His grandmothers called his name from the chair where she was sitting
with a friend and the babys carriage. The baby was the childs brother,
and sometimes awoke in him a mixture of deep interest and extreme
dislike. Yet he was mostly unimportant, especially at this hour in which the
colored papers and the canvas created designs that kept the child
absorbed and oblivious to the world. Now Granny had called his name.
Only some months she would have needed at least three repetitions,
because the first sound would have fallen like a pebble in the stream of
music and silence. This time, however, it awakened him and made him go
to fetch his biscuits and juice. Then he sat again, looked at the words at
the top of the canvas, and read the first one. When people said his name
they didnt just address him, but seemed to be convinced that they could
conjure up what he was, but was that possible? It was this relationship
between names and things, between letters and sounds that was
beginning to fascinate the child more than anything else. On his way home
he would keep asking his granny about the meaning of the shops signs.

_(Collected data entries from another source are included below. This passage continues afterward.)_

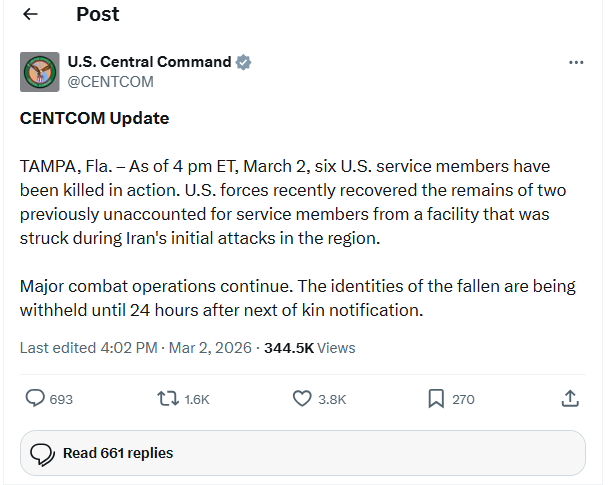Click the @CENTCOM handle

click(110, 81)
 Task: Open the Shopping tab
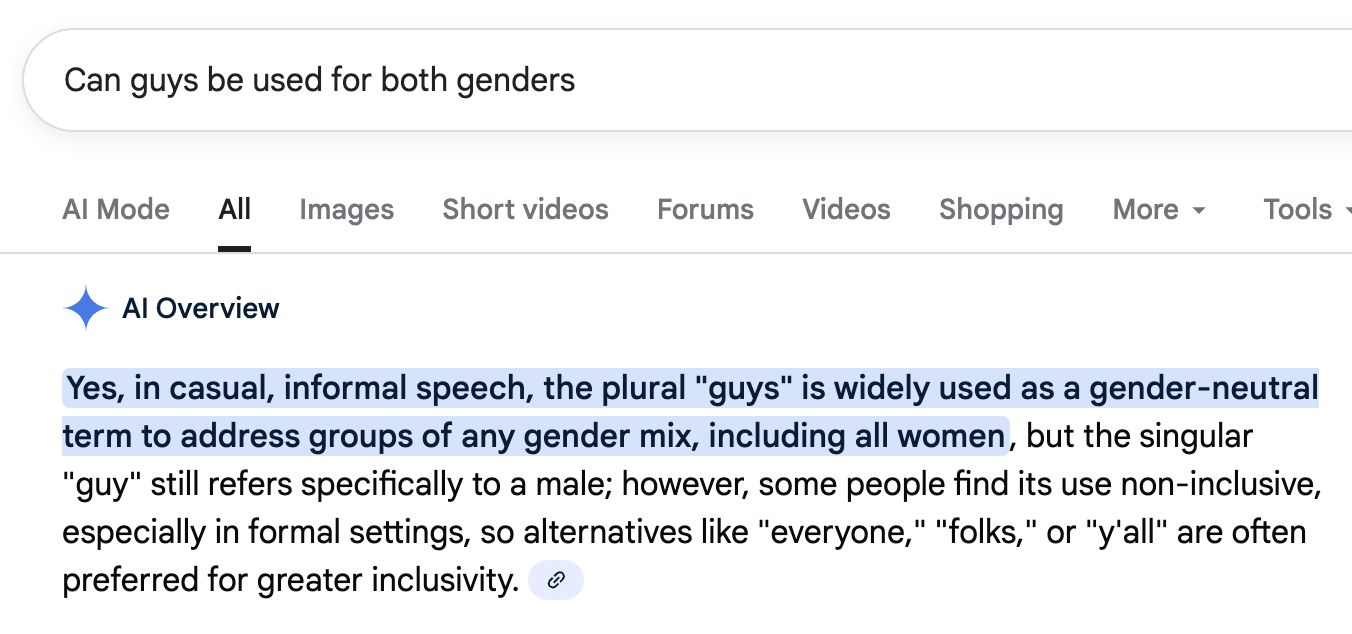tap(1001, 210)
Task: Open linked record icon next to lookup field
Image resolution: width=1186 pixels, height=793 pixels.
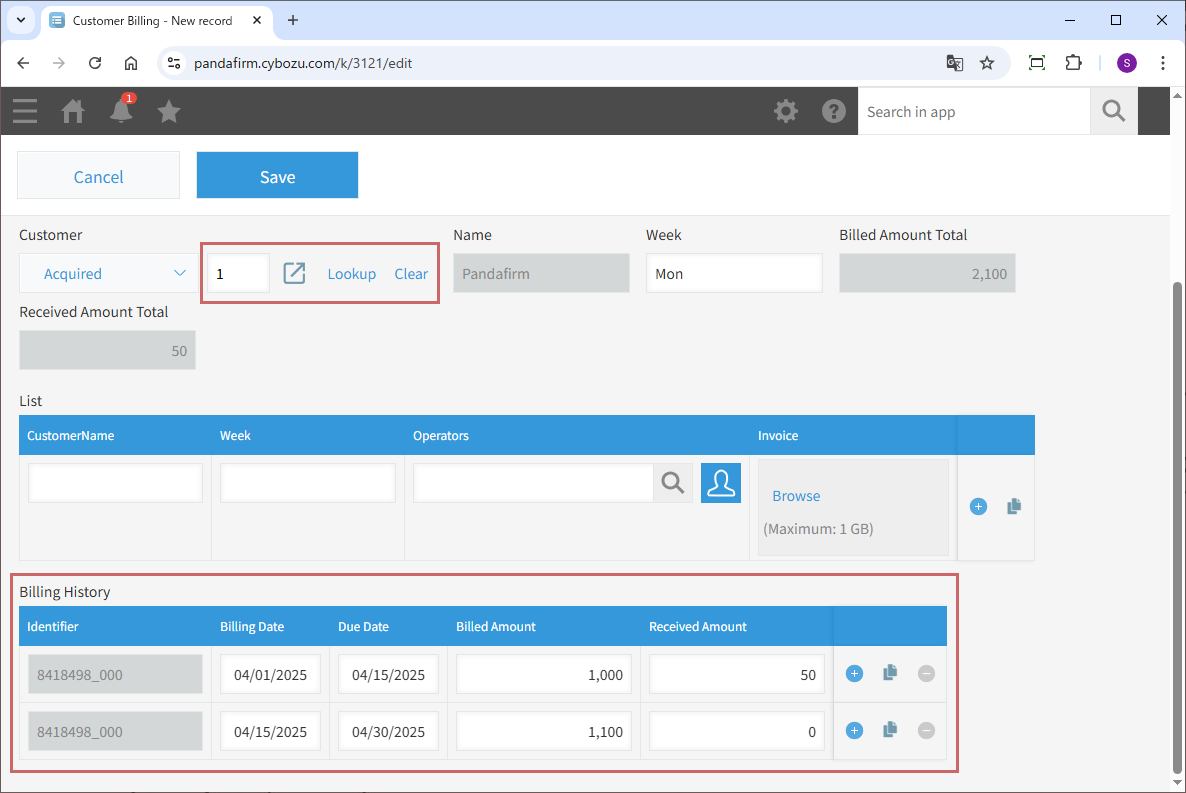Action: pos(294,273)
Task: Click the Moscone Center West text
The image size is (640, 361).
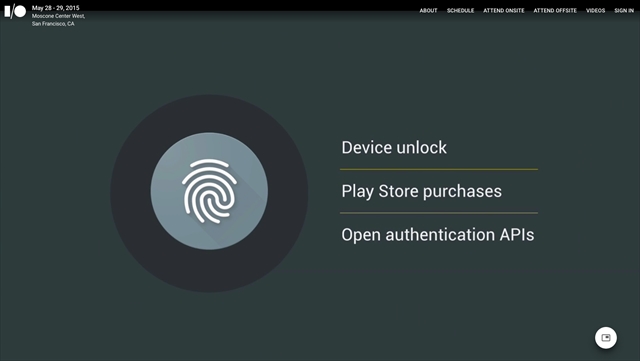Action: pyautogui.click(x=58, y=16)
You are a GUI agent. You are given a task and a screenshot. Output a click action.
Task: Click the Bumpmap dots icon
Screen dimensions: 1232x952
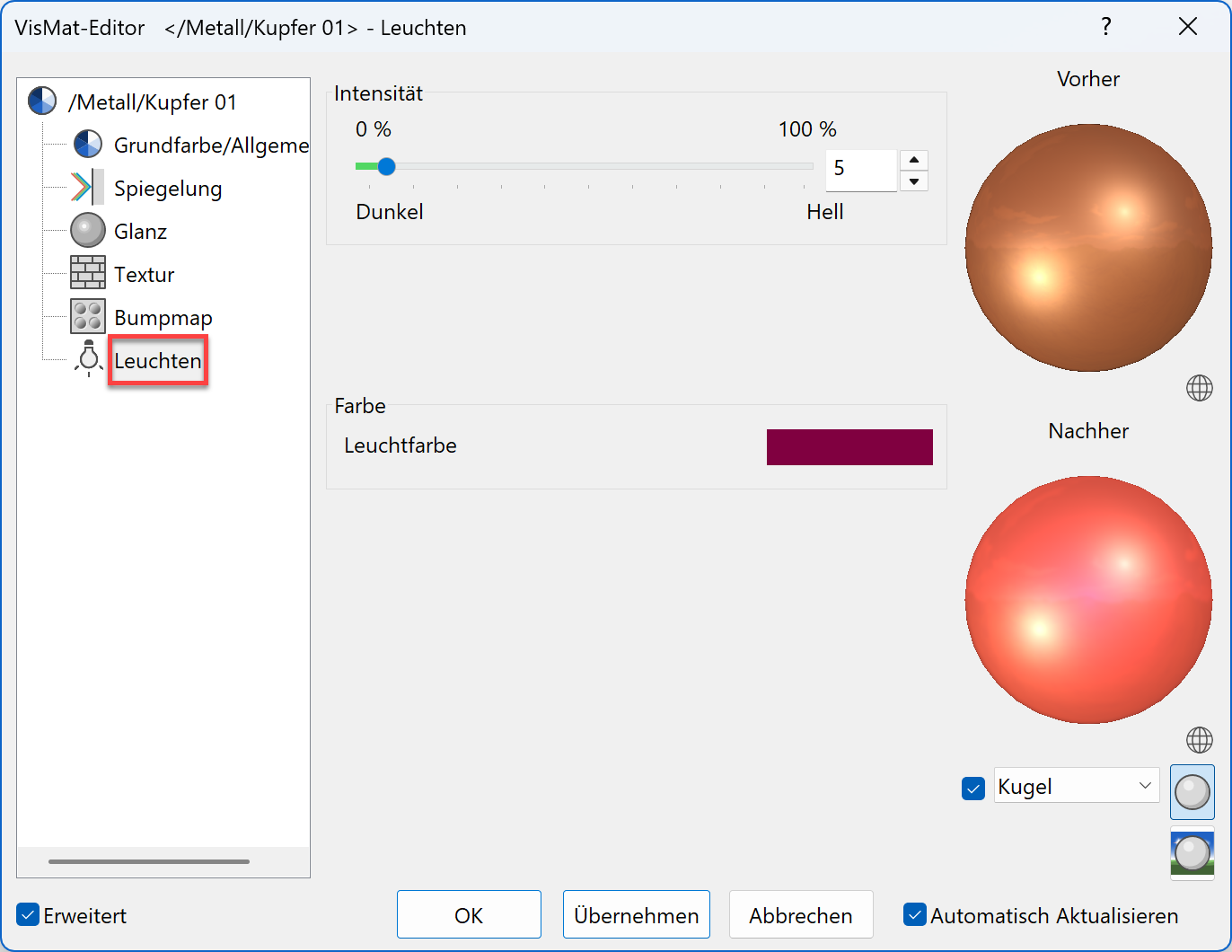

What does it say there? As if determined to crack that code of language
by himself, he would recognize the patterns of letters and astound the
adults by his ability to read words and sentences before having ever been
schooled in reading.
But the adults didnt know that, when he was alone in his room, he would
say: hand, bed, flower and felt how the essence of these things
jumped from their contours with the radiance of being. You will probably

ask: how is it possible to attribute to the experience of a small child such


terms as essence or being, which have been discussed in dense volumes
and abstruse language by philosophers like Aristotle and Thomas Aquinas?
The answer is, however, simple, but difficult to swallow if you believe that
the discursive mind and the senses are the only modes of human
knowledge. The child perceives such things directly, as if he would taste an
orange or touch a piece of wood. It is partly the closing of the eye of his
heart and partly the utilitarian way in which he is conditioned to think
about language that make him eventually believe that numinous direct
experience is impossible and that the only way to approach being is by the
flattened senses, experiment or discursive thought. But for our child,
alone in his room, fascinated by the miracle of words, these were truly
magical spells, and the illumination of things perfectly responded to the
exact combination of sounds or letters.
The fact that he was learning to read in such a spontaneous fashion and
that his vocabulary was still so limited, also made it possible for him to
believe that language was able to relate not in a lineal fashion- to all that
he saw and experienced in the world. And this was much larger than the
physical. For he was at that age in which the invisible realm is beginning to
pale away, but can at times still be perceived: the light of angels and the
vibration of rocks and trees, and the depth and numinous qualities of
objects that he would later hear to be reduced to atoms and molecules.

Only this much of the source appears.